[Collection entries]
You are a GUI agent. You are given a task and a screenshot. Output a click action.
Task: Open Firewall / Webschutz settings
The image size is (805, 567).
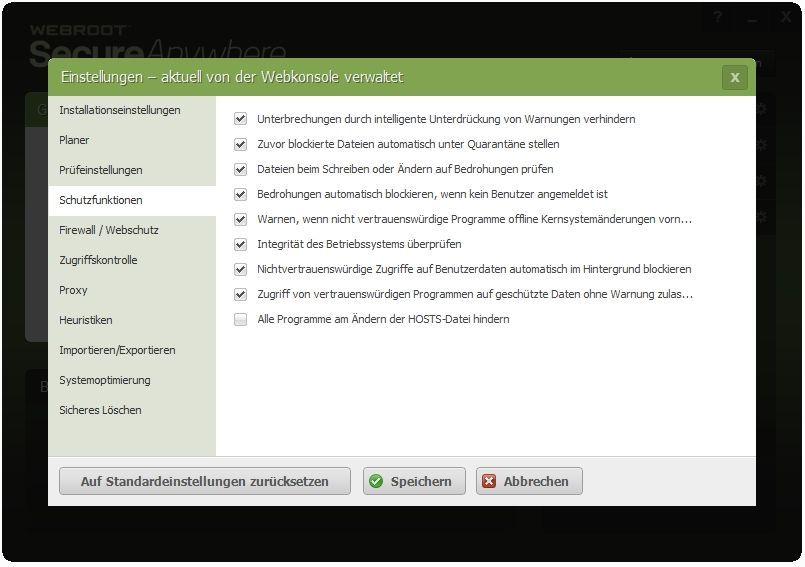coord(109,230)
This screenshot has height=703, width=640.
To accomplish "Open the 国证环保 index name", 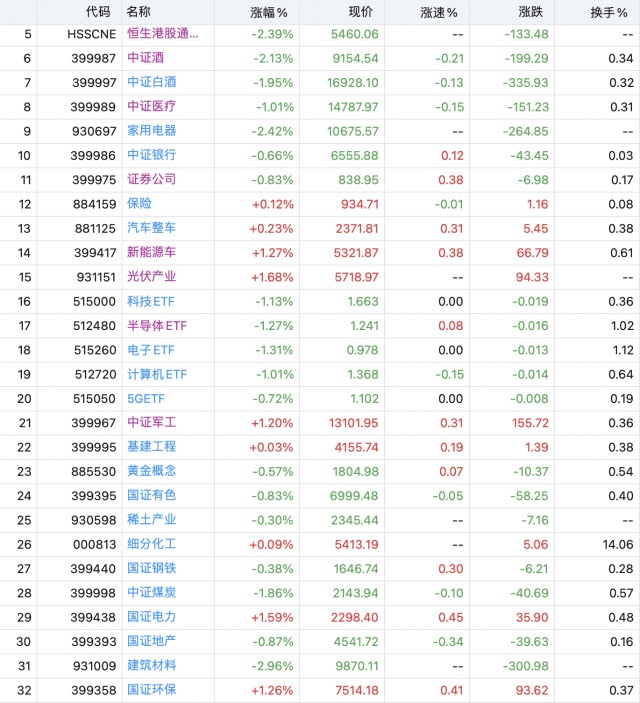I will (x=152, y=690).
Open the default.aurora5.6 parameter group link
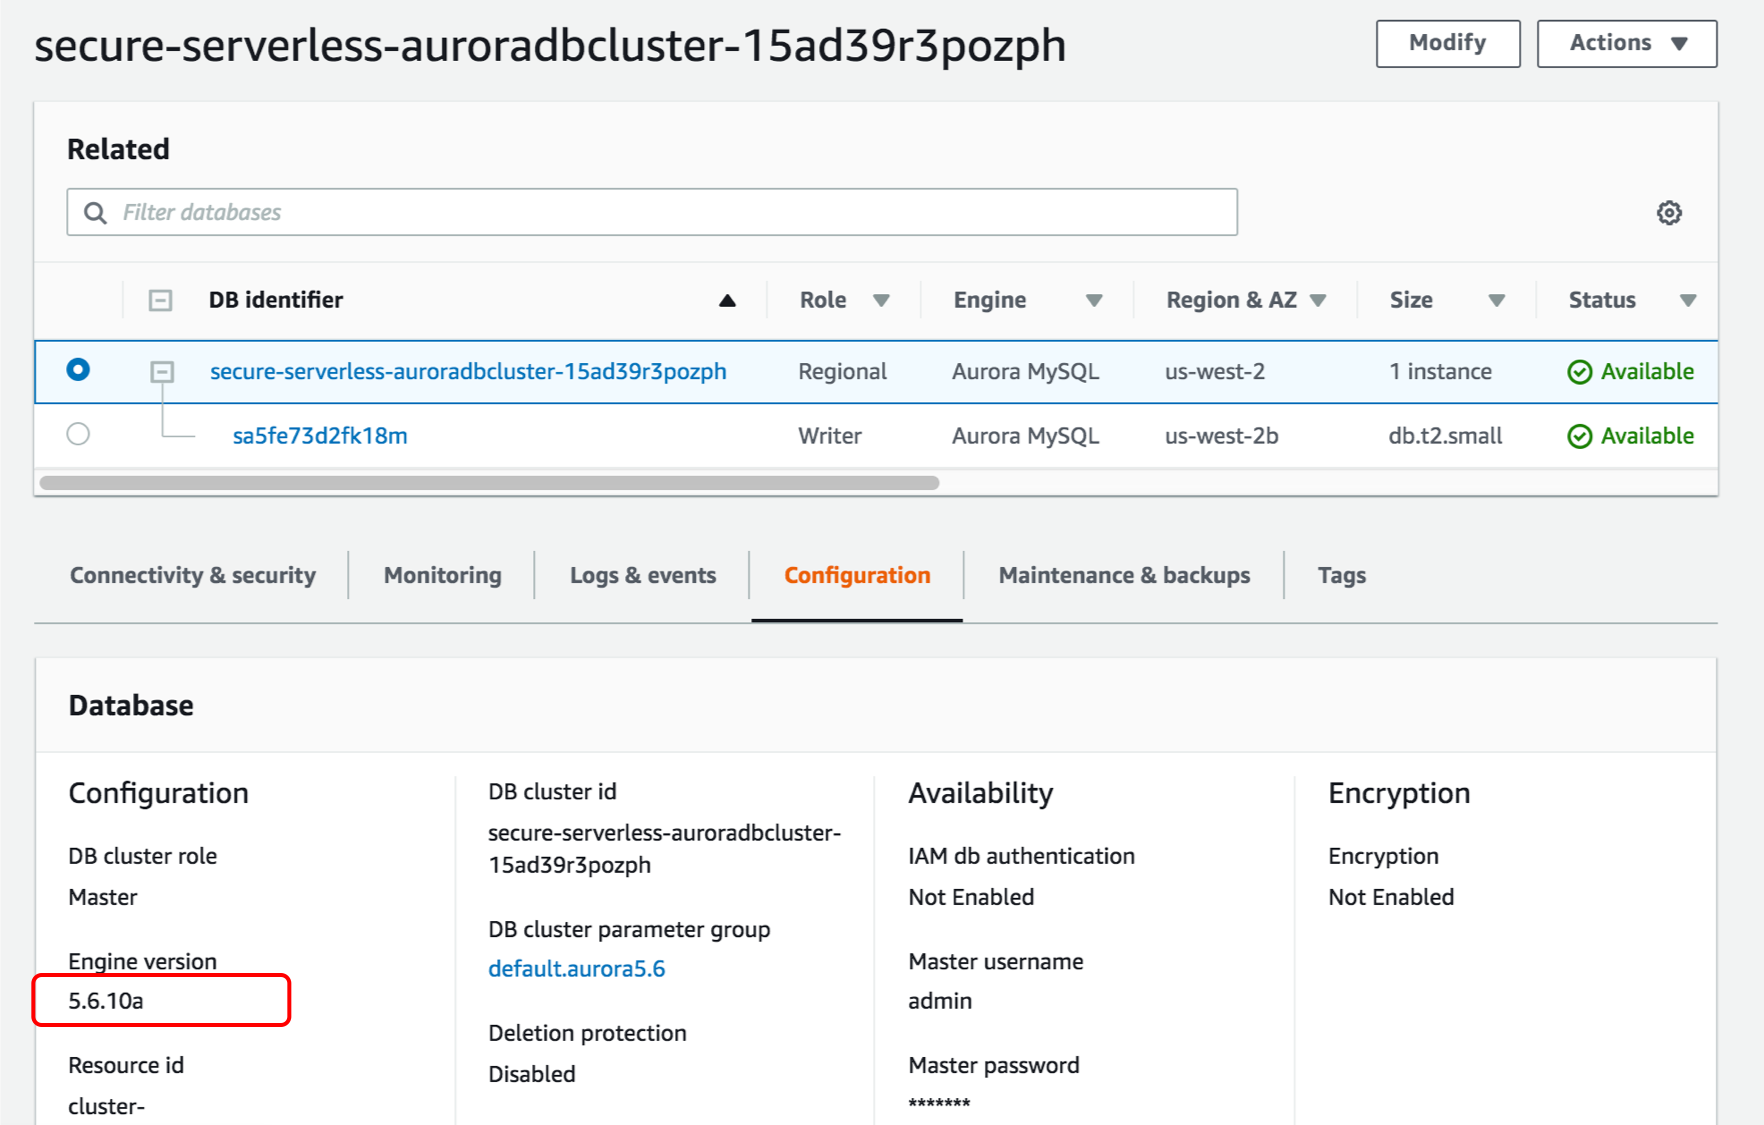This screenshot has height=1125, width=1764. [577, 968]
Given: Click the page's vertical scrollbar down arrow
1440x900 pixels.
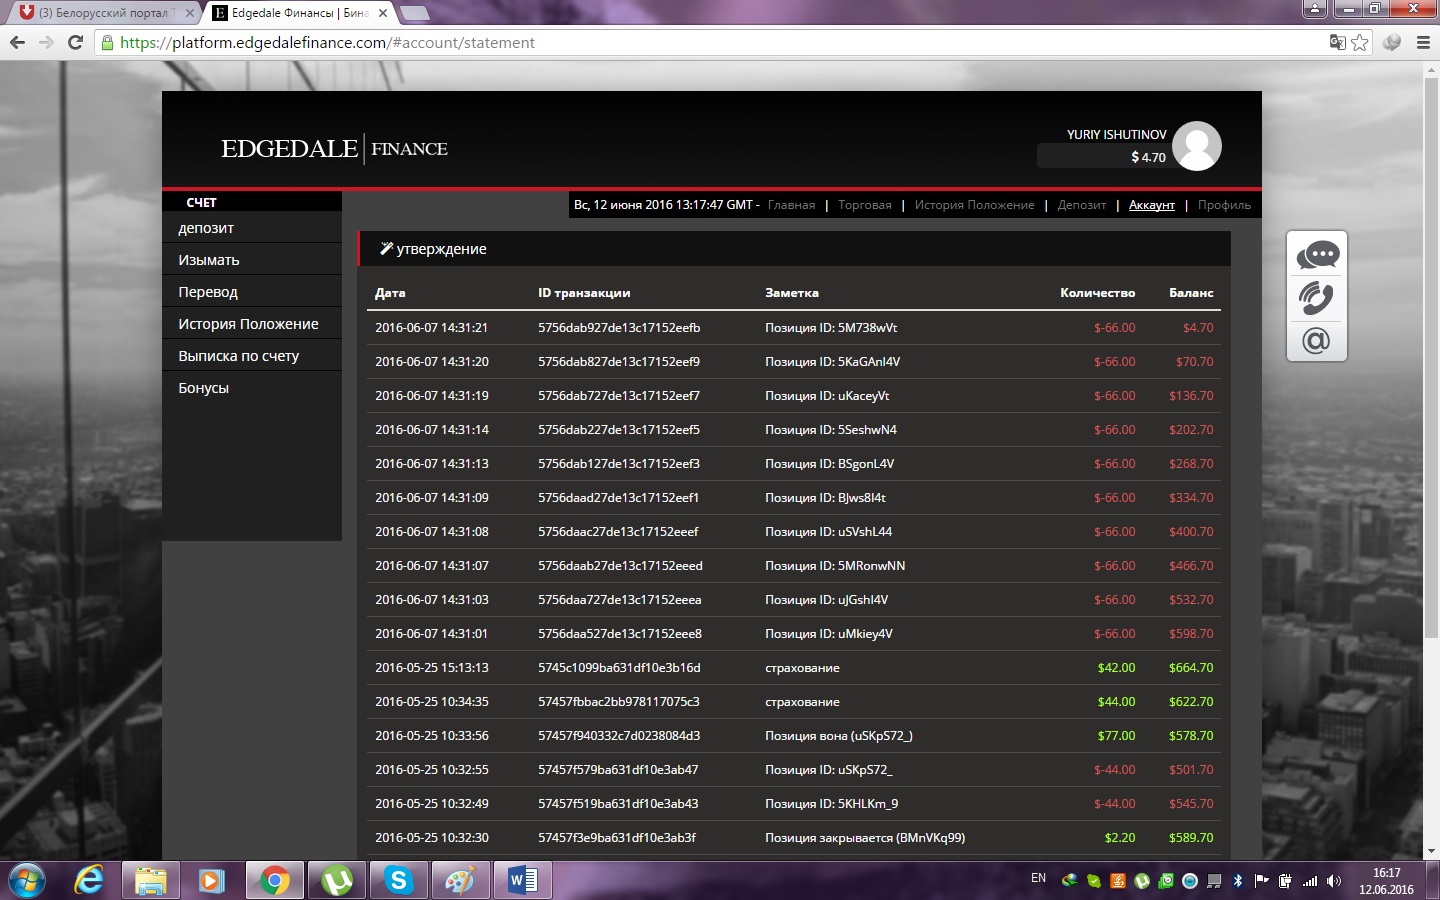Looking at the screenshot, I should pyautogui.click(x=1431, y=851).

WHAT THE TASK REQUIRES: Repeat the listing word for word, starting with the line containing "Open the default.aurora5.6" and going on through the end of the listing. Omit the pictures from your answer.

FINISHED ANSWER:
Open the default.aurora5.6 parameter group link
This screenshot has height=1125, width=1764. [577, 968]
Given: Click the page's vertical scrollbar down arrow
1440x900 pixels.
Looking at the screenshot, I should pyautogui.click(x=1431, y=851).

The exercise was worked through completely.